EXERCISE AIM => Print each line of the listing below word for word, leaving out the pictures.

DATA EXCERPTS =>
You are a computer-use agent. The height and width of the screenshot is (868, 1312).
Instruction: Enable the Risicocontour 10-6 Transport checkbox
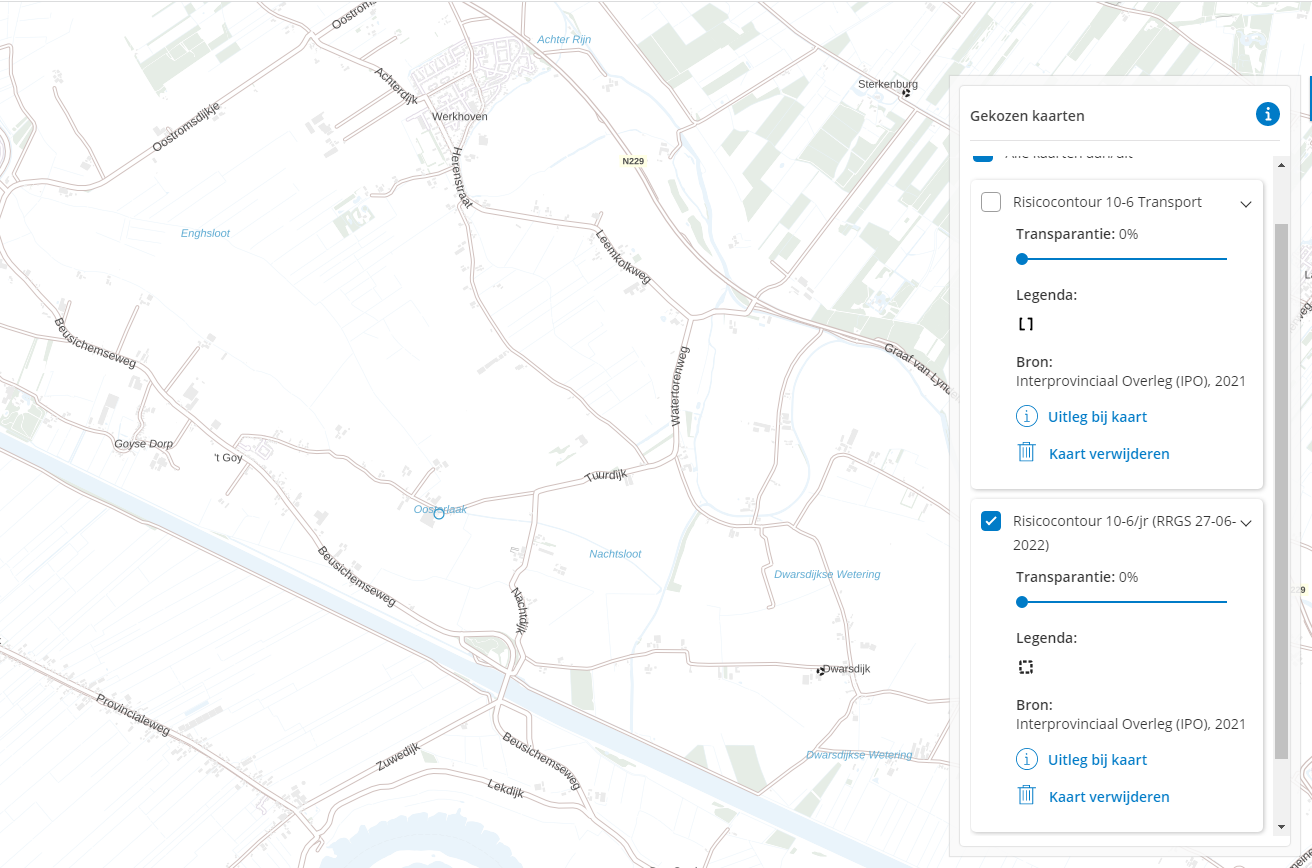(991, 202)
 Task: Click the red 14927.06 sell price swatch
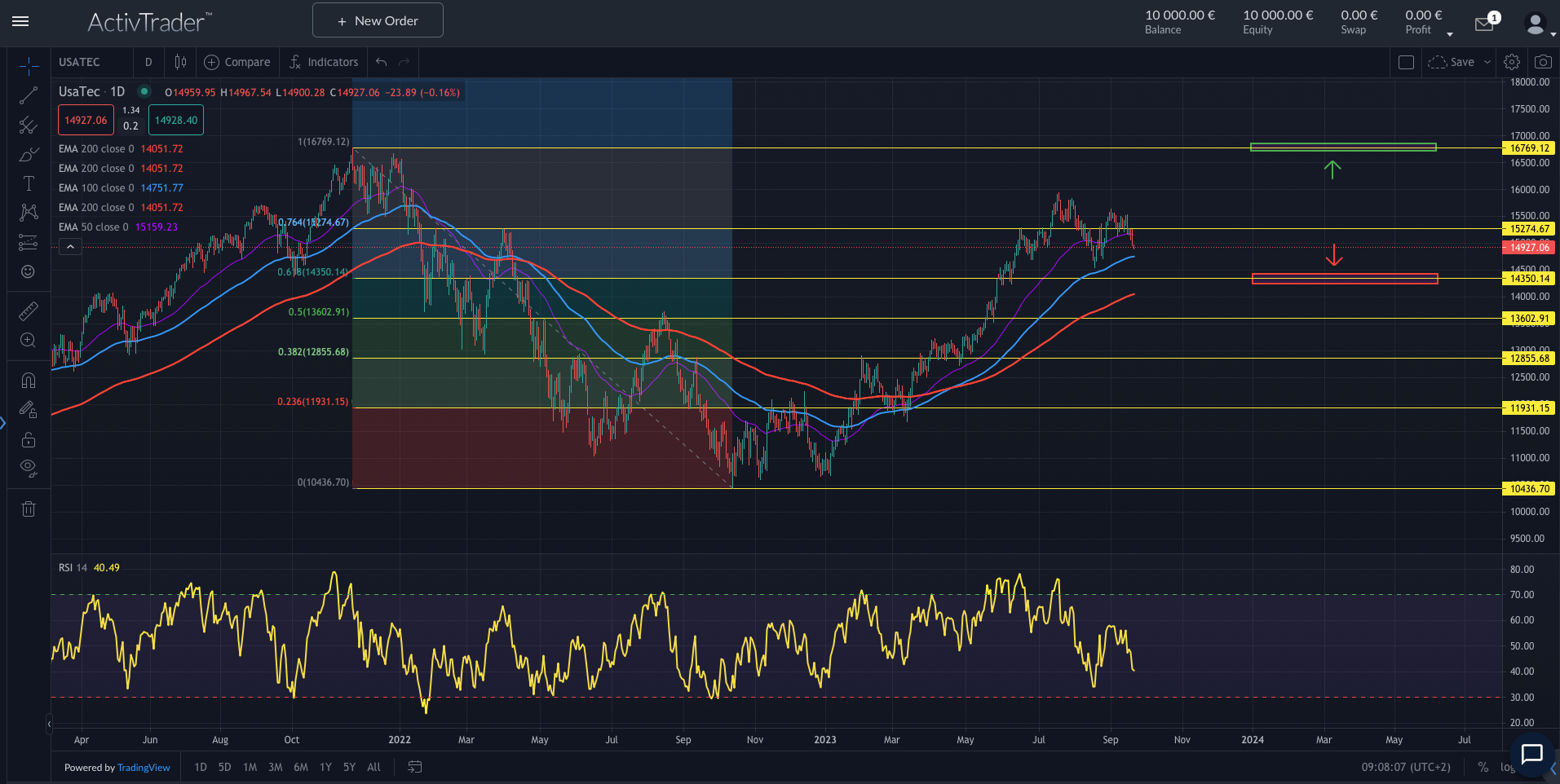[85, 120]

ANSWER TO THIS EXERCISE =>
You are a computer-use agent. The height and width of the screenshot is (868, 1312).
Instruction: Enable the Risicocontour 10-6 Transport checkbox
(991, 202)
 Task: Click the red 14927.06 sell price swatch
[85, 120]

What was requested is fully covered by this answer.